Hard as he was on his managers and general managers, Steinbrenner feuded with his players as well, the most notable being Dave Winfield, whom he signed to a then-record 10-year, $23 million free-agent contract in 1980. The ink was barely dry on the deal when Steinbrenner discovered his lawyers had neglected to inform him of cost-of-living clauses in it that greatly enhanced its value. This, in turn, led to a bitter feud between Steinbrenner and his new superstar left fielder that culminated with the Yankee owner’s second suspension from baseball, July 30, 1990, after it was revealed he’d paid $40,000 to a self-described gambler, Howie Spira, to provide dirt to him on Winfield.
Through the years, Steinbrenner had acrimonious fallings out with many of his star players such as Reggie Jackson, Lou Piniella, Goose Gossage, Graig Nettles and Sparky Lyle, only to later patch things up and welcome them back into the Yankee fold. With Yankee icon Yogi Berra, however, the feud was a lasting one. Berra, who Steinbrenner fired as manager just 16 games into the 1985 season, vowed never to return to Yankee Stadium “as long as (Steinbrenner’s) there,” and was estranged from the organization until January of 1999 when a peace pact was finally brokered between the two with Steinbrenner issuing a public apology to him.

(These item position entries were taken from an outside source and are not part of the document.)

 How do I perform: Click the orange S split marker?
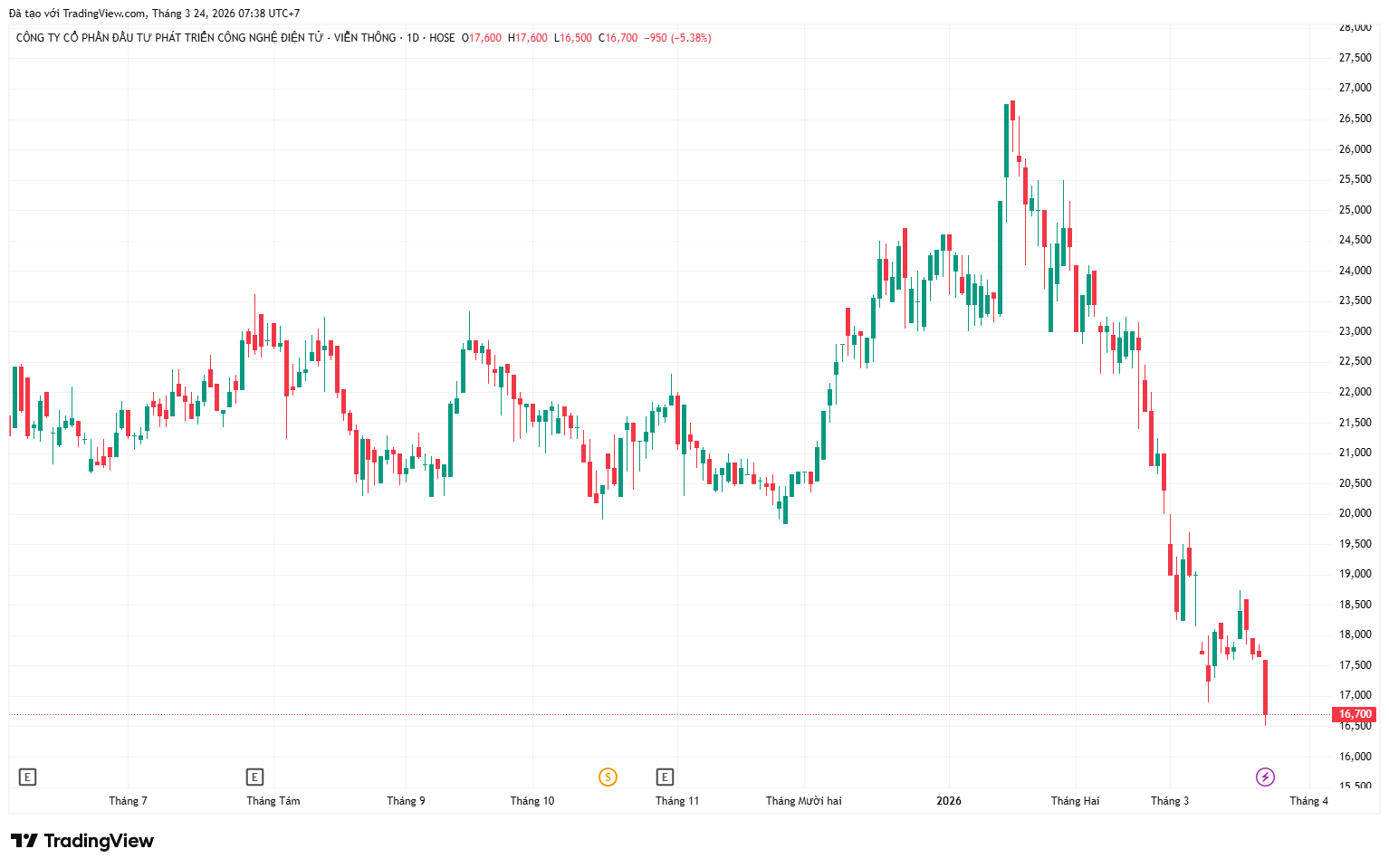point(608,777)
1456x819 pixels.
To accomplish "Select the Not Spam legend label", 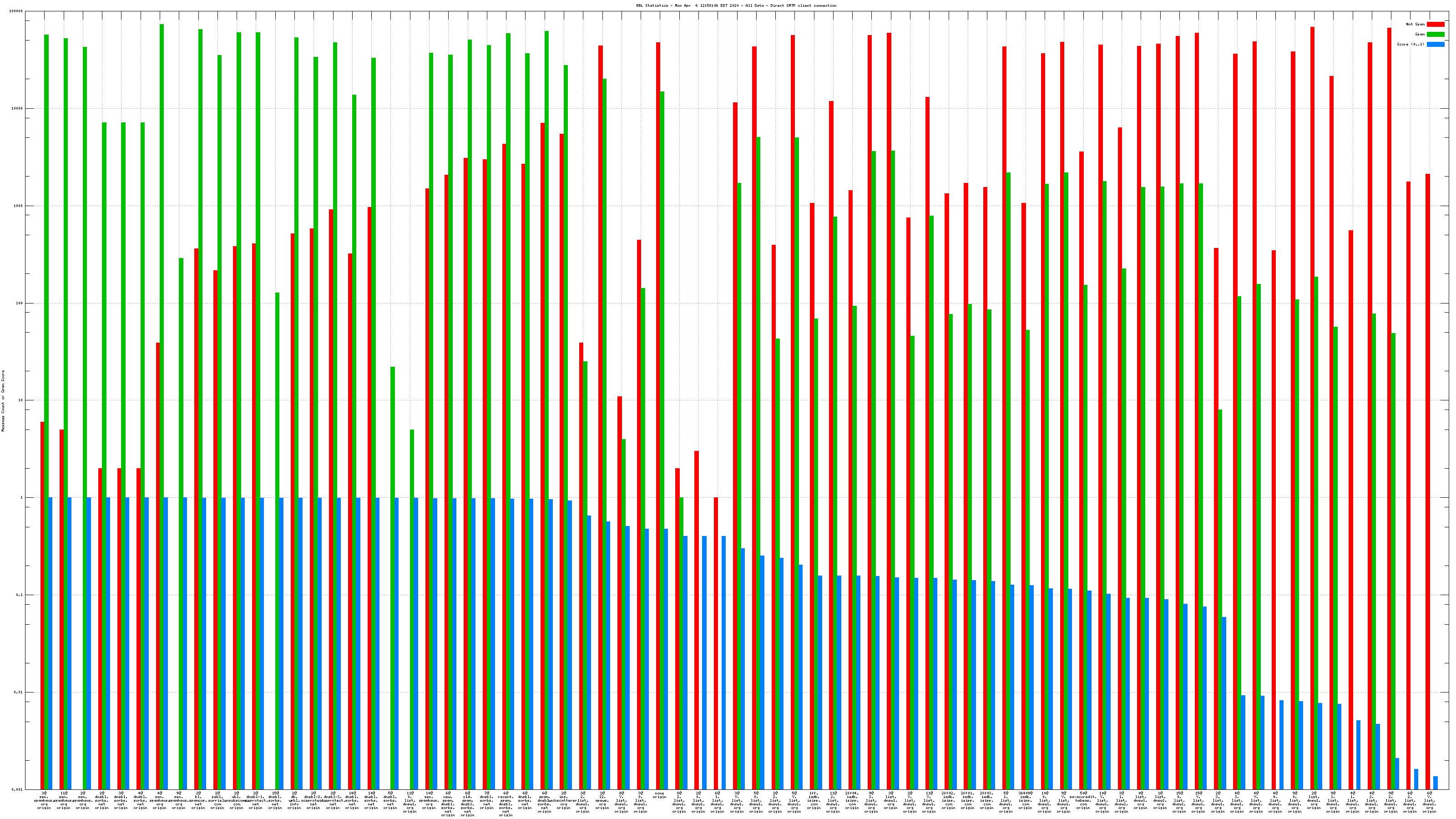I will pos(1416,24).
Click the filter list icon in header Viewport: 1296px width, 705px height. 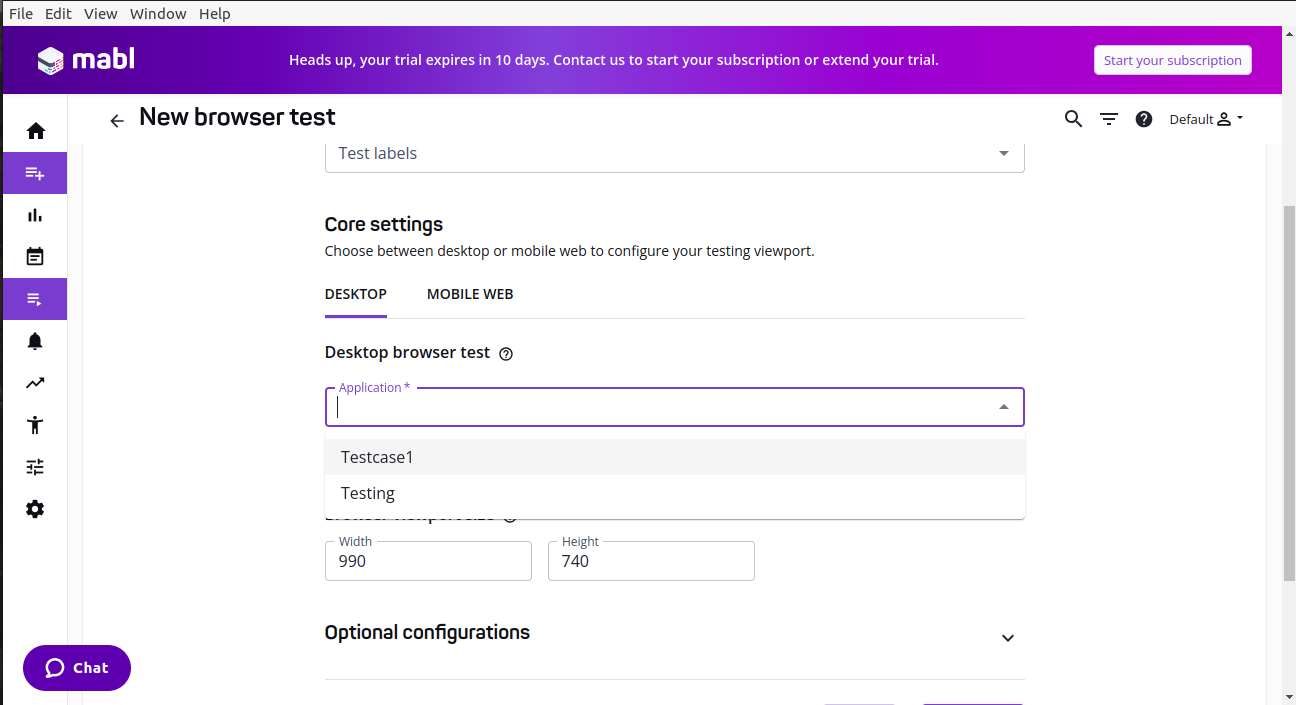[x=1109, y=119]
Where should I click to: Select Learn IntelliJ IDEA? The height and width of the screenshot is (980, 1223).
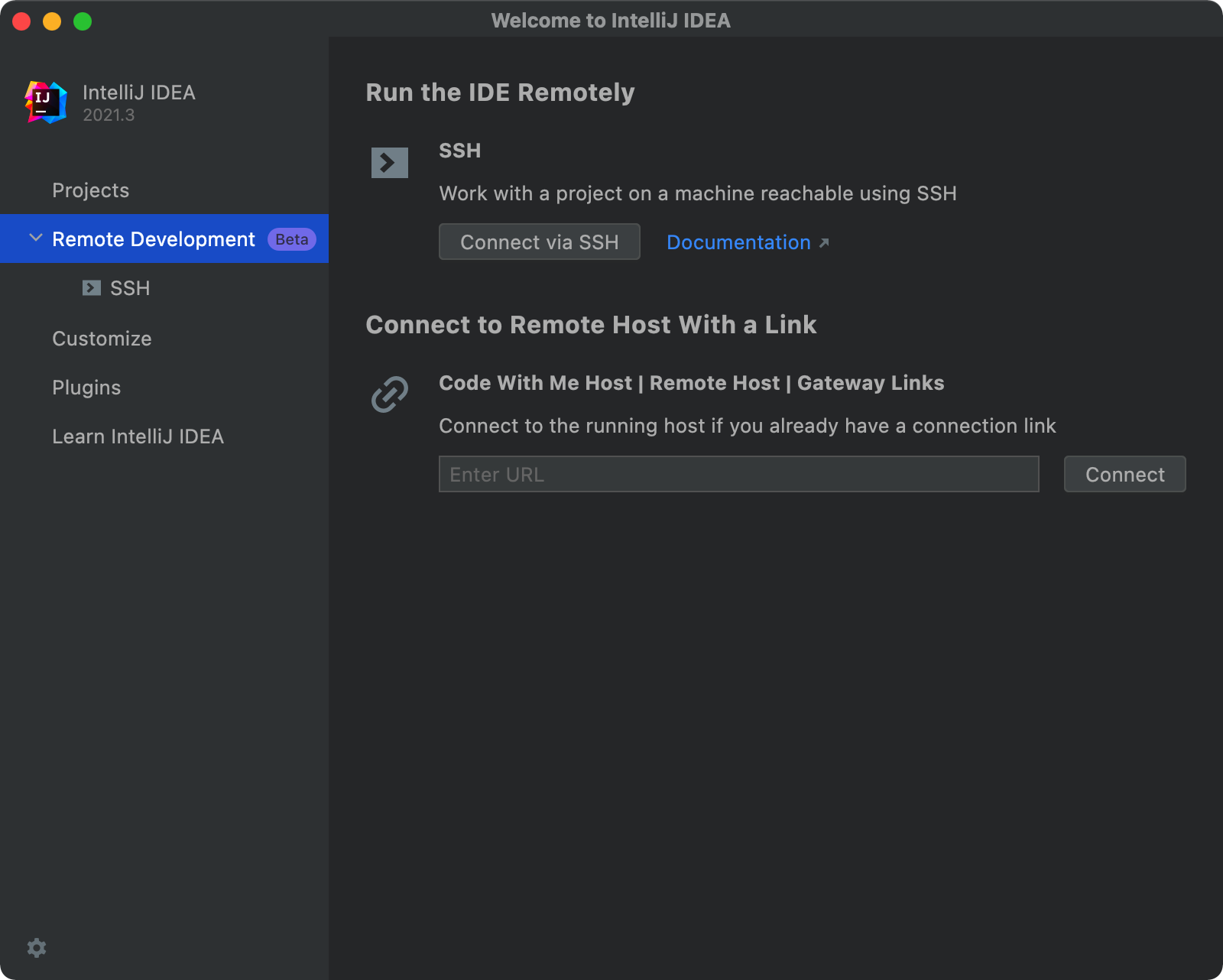pos(138,436)
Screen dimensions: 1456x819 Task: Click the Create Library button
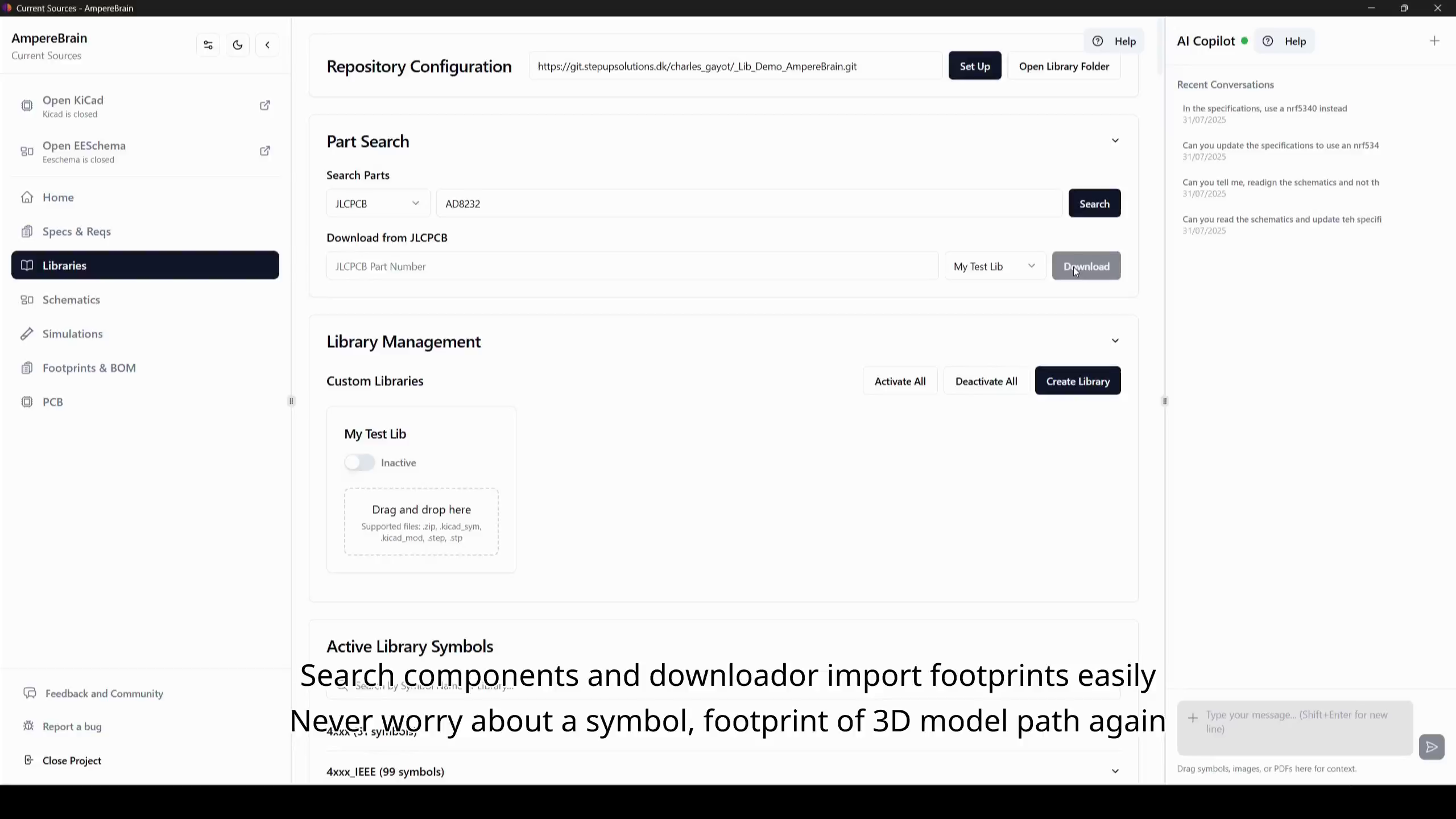tap(1078, 381)
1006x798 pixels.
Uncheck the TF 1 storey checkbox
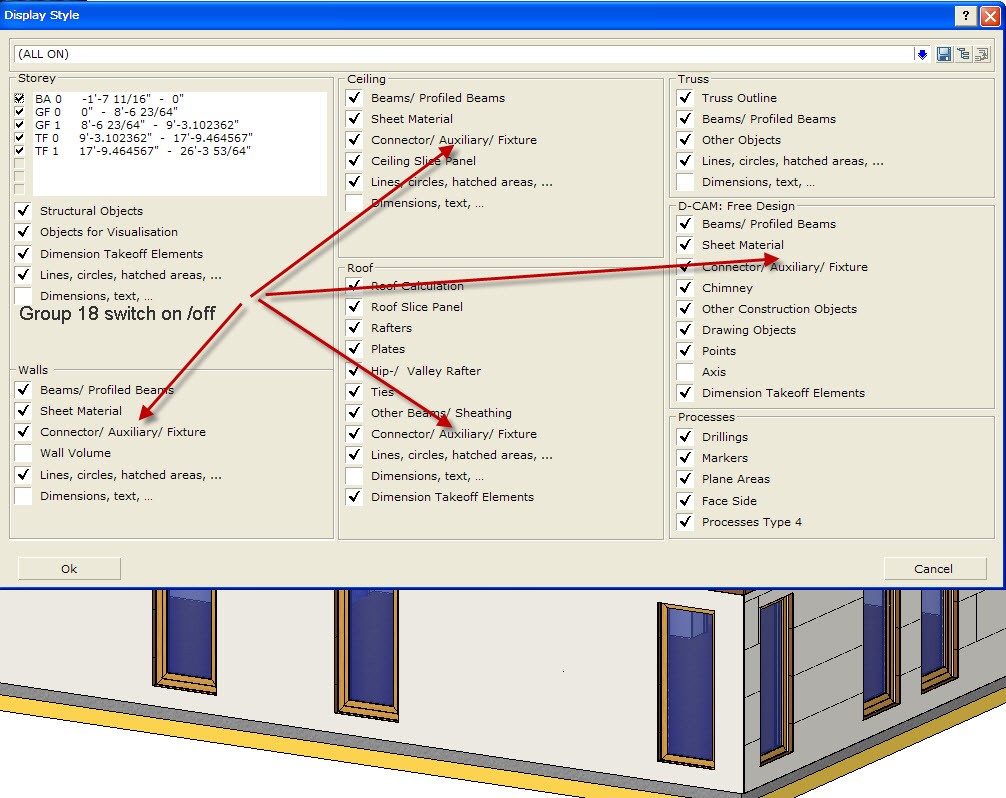20,151
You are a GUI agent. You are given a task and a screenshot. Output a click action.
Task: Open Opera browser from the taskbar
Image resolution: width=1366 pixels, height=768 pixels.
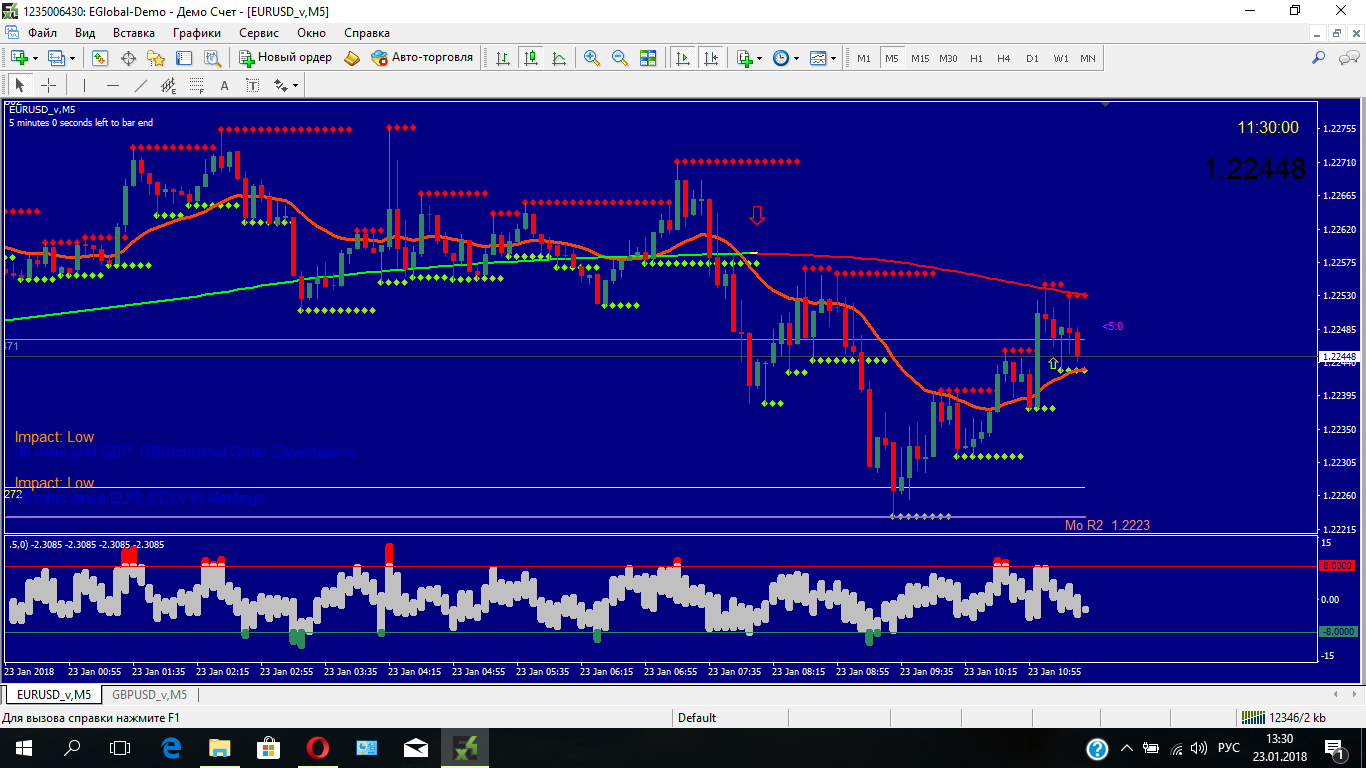click(317, 747)
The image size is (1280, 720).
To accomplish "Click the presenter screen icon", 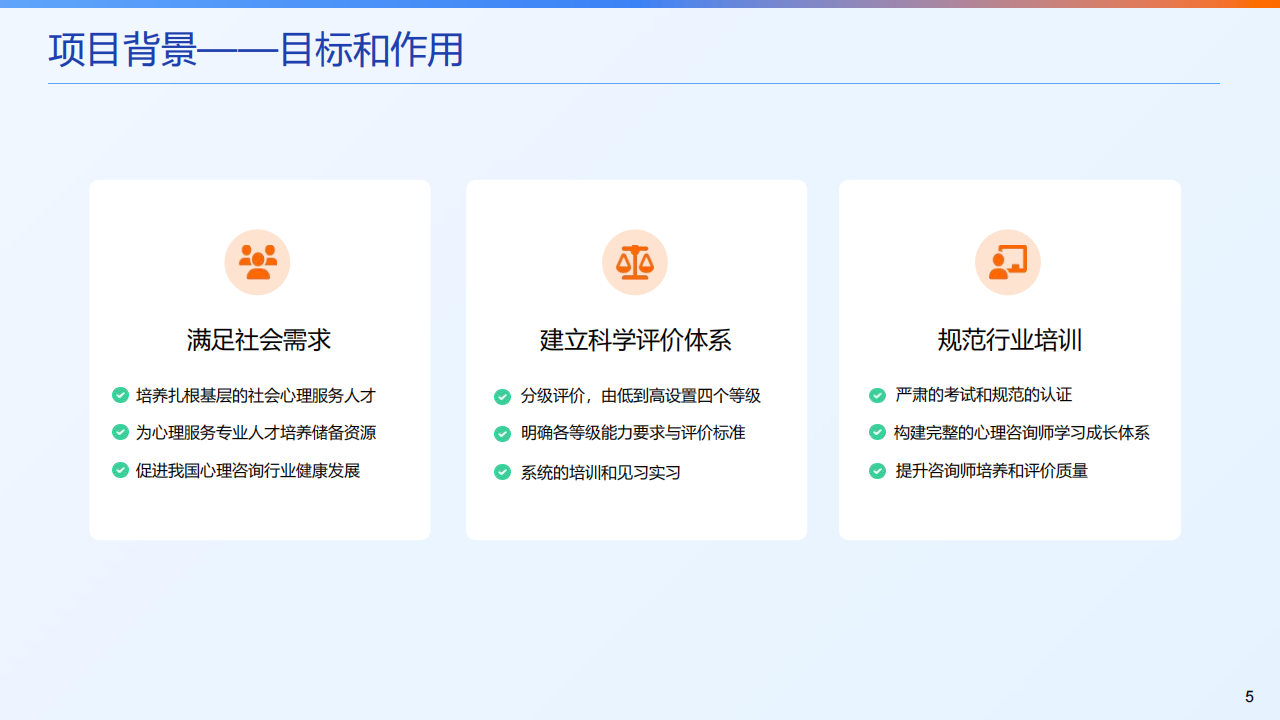I will tap(1008, 261).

And when Steinbrenner wasn’t publicly sparring with his own Yankee underlings, he was seemingly in constant war with commissioners, league presidents, umpires and other team owners and officials. From 1983 until 1995, it was calculated that he’d accrued $645,000 in fines stemming from those feuds. In 1983 alone, Steinbrenner was levied fines totaling $305,000 for various offenses against baseball mankind, as well as being suspended for a week by American League president Lee MacPhail for making derogatory remarks about umpires Darryl Cousins and John Shulock.
If nothing else, Steinbrenner’s public jabs at his many targets of derision and contempt were colorful. He once called White Sox owners Jerry Reinsdorf and Eddie Einhorn “those two pumpkins” and “the Katzenjammer twins” (for which he was fined $5,000). Responding to a 1981 off-the-cuff remark by Mets GM Frank Cashen about Yankee Stadium being “Fort Apache,” Steinbrenner referred to him as “that pus-sy face little man” – a term he used a variation of some 25 years later when he called his Japanese pitching prodigy Hideki Irabu “a fat pus-sy toad.” And during the height of the Yankee-Red Sox hostilities in 2003, he referred to Boston CEO Larry Lucchino as a “chameleon” after Lucchino labeled the Yankees “the evil empire.”